In 1947 Holtville was transferred to Imperial County to be used as a civilian airport.

Holtville may have been reactivated as a military airfield at some point between 1951 and 1955, as it was depicted once again as a Navy airfield on the 1955 San Diego Sectional Aeronautical Chart. It was evidently relinquished by the military (again) at some point between 1955 and 1966, as "Holtville" was depicted as a civil airport on the 1966 San Diego Sectional Chart.

Due to the field's proximity to Yuma MCAS and El Centro NAF, it is apparently still used for infrequent military aircraft training, as the Airport Facility Directory includes the notes "Be alert frequent military training activity during daylight hours & dark; includes tactical aircraft, helicopters & parachuting. No vertical takeoffs or landings permitted at airport AV-8 Harrier."
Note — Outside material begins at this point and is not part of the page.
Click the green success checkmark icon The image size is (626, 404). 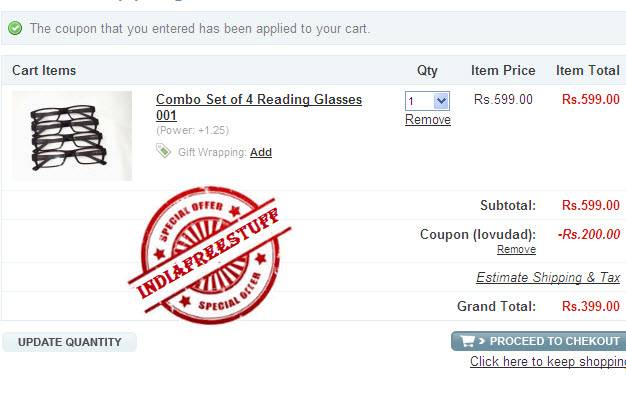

A section of the airfield's runways was designated as Holtville Aerodrome International Raceway (HAIR), and was regularly used by the San Diego Region of the Sports Car Club of America from approximately 1965 to 2001.

==Proposed expansion==
In November 2015, Representative Juan Vargas (D-51) introduced legislation in the US Congress to transfer 3,500 acres from the Bureau of Land Management to Imperial County to allow the Holtville Airport to be expanded into a regional cargo airport.

==Facilities==
Holtville Airport covers an area of 1,100 acre at an elevation of 59 feet (18 m) above mean sea level. It has one runway designated 8/26 with a concrete surface measuring 6,000 by 150 feet (1,829 × 46 m). Federal Aviation Administration records show the airport and runway as being "closed indefinitely".

For the 12-month period ending March 6, 2000, there were no recorded aircraft operations and no aircraft based at the airport. There are, however, photos of USMC and USN V-22 Osprey on the strip on Google Maps.